National Editor Tom Karst“No one ever went broke underestimating the intelligence of the American public,” goes a paraphrase of a quote from H.L. Mencken, an early 20th century journalist and social critic.
Put another way, people get rich by low-balling the smarts of the American people. Most folks can be fooled and never know it.
This elitist assumption, though, takes a drubbing with the news of a new research report that reveals that 93% of the American people can use common sense to predict the conclusions of most so-called scientific research.
April Fools! No such study has been published, but the reality of blatantly obvious research findings is plainly seen, particularly for health-related research.
For example, here is a media report of a study that shows “kids of better educated parents have healthier diets.”
The study, published in the March issue of Public Health Nutrition, showed that children of parents with low and medium levels of education ate fewer fruits and vegetables and more processed foods and sweet drinks. By way of contrast, parents with higher levels of education were more likely to feed their children foods with more nutritional value, including vegetables, fruit, pasta, rice and whole-grain bread.

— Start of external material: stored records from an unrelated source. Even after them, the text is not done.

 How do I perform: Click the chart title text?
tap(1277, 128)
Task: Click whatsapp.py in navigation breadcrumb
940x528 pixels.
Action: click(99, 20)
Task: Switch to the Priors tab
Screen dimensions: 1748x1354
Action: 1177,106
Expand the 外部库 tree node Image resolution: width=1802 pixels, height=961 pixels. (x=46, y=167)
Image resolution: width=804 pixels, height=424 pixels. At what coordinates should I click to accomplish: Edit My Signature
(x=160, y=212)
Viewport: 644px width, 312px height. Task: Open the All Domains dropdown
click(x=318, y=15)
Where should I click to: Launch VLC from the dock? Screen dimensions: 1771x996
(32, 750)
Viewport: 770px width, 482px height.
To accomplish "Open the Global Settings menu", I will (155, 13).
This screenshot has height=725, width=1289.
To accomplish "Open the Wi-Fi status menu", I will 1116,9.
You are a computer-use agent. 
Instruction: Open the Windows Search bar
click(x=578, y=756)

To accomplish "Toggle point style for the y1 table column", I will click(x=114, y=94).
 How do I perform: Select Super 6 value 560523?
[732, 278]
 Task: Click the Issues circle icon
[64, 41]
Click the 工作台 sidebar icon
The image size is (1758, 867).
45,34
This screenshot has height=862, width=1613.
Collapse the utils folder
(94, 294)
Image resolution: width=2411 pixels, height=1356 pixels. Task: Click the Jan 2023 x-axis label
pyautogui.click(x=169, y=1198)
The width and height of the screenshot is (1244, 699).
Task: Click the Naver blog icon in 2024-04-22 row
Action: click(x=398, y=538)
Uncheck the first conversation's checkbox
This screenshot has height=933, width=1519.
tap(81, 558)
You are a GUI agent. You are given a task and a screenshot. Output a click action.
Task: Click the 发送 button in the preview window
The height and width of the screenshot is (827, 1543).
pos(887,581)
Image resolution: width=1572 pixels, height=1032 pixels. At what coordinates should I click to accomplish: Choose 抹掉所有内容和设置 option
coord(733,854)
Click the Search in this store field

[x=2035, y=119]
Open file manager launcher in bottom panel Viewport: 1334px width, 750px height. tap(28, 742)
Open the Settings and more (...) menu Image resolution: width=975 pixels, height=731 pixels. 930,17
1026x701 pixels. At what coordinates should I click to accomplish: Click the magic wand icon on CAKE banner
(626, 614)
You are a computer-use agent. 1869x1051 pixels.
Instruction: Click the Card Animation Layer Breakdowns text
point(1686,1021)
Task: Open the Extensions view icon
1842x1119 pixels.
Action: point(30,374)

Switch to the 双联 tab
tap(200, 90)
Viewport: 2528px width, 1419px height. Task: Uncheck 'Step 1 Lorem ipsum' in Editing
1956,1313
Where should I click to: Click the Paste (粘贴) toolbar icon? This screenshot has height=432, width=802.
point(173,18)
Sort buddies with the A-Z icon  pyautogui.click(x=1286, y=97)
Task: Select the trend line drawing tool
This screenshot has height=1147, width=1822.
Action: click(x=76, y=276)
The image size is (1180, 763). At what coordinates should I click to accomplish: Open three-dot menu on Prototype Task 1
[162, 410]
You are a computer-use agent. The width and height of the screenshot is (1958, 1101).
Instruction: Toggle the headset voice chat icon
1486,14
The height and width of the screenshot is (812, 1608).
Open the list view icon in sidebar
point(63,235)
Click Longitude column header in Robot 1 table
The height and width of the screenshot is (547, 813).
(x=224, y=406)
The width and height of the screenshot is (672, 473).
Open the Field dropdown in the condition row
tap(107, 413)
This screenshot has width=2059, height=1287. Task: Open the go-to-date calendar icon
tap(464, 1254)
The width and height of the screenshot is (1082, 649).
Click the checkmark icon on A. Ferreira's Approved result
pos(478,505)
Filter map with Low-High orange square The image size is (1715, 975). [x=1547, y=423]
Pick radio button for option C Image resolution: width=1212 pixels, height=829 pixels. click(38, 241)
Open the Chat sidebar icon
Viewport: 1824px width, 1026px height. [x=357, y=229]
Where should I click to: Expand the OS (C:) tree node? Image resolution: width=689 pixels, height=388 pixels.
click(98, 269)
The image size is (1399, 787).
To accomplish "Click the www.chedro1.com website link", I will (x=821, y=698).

That is a “dog bites man” story. The "man bites dog" story would be if kids of less educated parents have healthier diets.
Likewise, the surprising finding would be if blueberries clog the arteries, or if citrus produced chest congestion.
The expectation that any health research on fresh produce consumption will yield a favorable finding tends to dull those findings when they are inevitably published. Guess what? Apples are good for us! I knew that – of course they are.
The public believes that fruits and vegetables are good for them, so it is not surprising to them that research finding upon research finding reaffirms that conviction. Fiber here, phytochemical there – it’s all good.
Virtually everything good about increasing fresh produce consumption and the resulting connection to human health has been published, from heart health to cancer prevention to weight management.
The challenge for produce marketers is to make those “obvious” findings exciting and life-changing.
And those who try to grab attention and make news by saying surprising or shocking claims about hidden dangers of pesticide residues on fruits and vegetables – see the Dirty Dozen list from the Environmental Working Group - should not be allowed to profit.